原文:
1994年盛夏的傍晚,蝉鸣声裹着热浪涌进院子。

六岁的我扒着碗里的稀饭,看着十二岁的大姐玉英额头淌着汗,把最后一担井水泼进菜地。

隔壁姚婶的尖嗓门突然炸响:"菊仙嫂子!你家丫头把我家黄瓜秧全拔了!"

母亲手里的筷子"啪"地抽在大姐头上,瓷碗在泥地上摔出裂痕。

二姐宝英缩在角落,指甲抠着桌缝——后来我才知道,她因被姚家女儿扯过头发,竟赌气拔了整片菜苗。
玉米叶划破皮肤的夜晚,父亲举着煤油灯在田埂上找了四个小时。

当大姐从青纱帐钻出来时,月光照着她胳膊上十几道红痕——那是母亲用竹扫帚抽的"连带责任"。

"只要两个妹妹犯错,我就打你。"母亲堵在门口,像在宣读某种家规。

要做的事:
1. 原文里,父亲举着煤油灯在田埂上找了多长时间?
2. 把原文中从“六岁的我扒着碗里的稀饭,看着十二岁的大姐玉英额头淌着汗,把最后一担井水泼进菜地。”开始、到“玉米叶划破皮肤的夜晚,父亲举着煤油灯在田埂上找了四个小时。”为止(含这两处)的内容原样抄写出来。
以下条目来自另外的出处。

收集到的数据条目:

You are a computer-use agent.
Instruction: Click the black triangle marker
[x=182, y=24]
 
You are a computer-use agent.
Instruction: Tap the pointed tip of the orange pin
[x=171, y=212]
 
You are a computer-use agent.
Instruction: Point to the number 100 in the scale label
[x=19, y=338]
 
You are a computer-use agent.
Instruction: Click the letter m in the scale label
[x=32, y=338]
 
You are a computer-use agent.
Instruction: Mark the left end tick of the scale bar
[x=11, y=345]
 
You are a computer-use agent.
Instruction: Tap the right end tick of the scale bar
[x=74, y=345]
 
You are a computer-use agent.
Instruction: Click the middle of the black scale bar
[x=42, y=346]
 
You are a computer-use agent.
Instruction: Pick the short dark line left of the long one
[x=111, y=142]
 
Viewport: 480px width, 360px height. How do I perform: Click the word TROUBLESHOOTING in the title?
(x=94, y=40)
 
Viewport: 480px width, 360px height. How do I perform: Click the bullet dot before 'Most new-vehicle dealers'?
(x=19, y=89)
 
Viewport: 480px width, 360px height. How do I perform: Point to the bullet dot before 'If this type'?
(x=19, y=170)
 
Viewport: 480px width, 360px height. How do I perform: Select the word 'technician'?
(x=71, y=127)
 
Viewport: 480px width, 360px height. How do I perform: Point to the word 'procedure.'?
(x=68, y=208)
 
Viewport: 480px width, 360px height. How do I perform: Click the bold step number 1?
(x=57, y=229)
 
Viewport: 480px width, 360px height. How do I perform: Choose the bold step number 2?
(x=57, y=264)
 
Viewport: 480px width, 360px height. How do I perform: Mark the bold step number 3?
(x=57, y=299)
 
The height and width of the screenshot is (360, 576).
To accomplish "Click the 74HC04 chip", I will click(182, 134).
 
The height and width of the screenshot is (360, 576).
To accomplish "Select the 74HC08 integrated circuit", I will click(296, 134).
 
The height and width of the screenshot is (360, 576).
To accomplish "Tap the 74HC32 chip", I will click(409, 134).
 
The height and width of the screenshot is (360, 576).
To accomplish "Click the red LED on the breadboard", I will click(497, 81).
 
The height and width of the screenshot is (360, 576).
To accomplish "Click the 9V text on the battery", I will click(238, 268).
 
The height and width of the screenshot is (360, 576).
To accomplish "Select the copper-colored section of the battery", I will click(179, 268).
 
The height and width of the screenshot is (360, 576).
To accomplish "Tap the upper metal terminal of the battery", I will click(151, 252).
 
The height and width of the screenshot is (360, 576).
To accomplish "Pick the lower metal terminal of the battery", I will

各题答案:
1. 四个小时。

2.
六岁的我扒着碗里的稀饭,看着十二岁的大姐玉英额头淌着汗,把最后一担井水泼进菜地。

隔壁姚婶的尖嗓门突然炸响:"菊仙嫂子!你家丫头把我家黄瓜秧全拔了!"

母亲手里的筷子"啪"地抽在大姐头上,瓷碗在泥地上摔出裂痕。

二姐宝英缩在角落,指甲抠着桌缝——后来我才知道,她因被姚家女儿扯过头发,竟赌气拔了整片菜苗。
玉米叶划破皮肤的夜晚,父亲举着煤油灯在田埂上找了四个小时。